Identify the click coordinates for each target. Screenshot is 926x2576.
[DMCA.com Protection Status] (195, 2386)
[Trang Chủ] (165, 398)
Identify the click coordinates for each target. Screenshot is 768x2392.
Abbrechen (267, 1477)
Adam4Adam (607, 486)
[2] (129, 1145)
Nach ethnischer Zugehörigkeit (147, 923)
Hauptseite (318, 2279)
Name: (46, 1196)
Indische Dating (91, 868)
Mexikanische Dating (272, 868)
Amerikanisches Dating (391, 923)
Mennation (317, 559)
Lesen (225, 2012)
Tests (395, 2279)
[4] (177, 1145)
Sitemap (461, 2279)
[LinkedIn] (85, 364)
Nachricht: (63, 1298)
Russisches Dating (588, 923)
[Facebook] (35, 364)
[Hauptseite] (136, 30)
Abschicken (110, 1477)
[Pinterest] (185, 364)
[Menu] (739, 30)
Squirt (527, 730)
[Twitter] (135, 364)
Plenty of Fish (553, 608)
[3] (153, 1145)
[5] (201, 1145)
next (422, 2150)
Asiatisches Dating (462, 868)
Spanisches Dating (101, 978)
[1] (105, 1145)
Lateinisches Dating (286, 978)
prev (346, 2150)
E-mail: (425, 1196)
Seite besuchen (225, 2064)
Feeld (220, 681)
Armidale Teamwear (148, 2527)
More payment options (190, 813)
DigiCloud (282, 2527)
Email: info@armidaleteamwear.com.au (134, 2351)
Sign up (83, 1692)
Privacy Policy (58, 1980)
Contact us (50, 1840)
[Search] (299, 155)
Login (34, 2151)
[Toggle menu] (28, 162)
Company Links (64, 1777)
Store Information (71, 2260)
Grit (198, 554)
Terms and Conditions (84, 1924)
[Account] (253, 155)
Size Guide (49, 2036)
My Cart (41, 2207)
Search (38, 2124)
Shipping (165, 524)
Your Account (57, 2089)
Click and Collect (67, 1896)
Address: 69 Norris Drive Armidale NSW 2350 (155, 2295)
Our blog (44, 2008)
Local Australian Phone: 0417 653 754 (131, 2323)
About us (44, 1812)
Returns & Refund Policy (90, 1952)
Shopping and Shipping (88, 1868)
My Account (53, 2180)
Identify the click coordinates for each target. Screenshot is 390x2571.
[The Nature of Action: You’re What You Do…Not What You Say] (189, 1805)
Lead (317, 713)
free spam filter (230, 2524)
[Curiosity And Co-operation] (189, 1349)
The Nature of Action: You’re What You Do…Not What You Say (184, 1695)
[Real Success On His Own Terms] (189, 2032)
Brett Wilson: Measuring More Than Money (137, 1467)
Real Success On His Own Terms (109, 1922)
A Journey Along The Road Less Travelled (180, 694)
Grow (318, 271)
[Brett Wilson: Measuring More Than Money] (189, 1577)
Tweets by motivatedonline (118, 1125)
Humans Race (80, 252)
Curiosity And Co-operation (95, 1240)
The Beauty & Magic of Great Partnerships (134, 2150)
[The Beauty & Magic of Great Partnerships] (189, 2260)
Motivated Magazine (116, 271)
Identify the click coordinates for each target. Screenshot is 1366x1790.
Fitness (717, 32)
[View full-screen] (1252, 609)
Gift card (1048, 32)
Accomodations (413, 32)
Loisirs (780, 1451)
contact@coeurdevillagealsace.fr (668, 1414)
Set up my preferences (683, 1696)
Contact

-=-=-

§ **What to produce**
Find the word "Identify" in the entries above. Copy every line that has it.

§ **Answer to this exercise**
Identify the click coordinates for each target. Screenshot is 926x2576.
Identify the click coordinates for each target. Screenshot is 768x2392.
Identify the click coordinates for each target. Screenshot is 390x2571.
Identify the click coordinates for each target. Screenshot is 1366x1790.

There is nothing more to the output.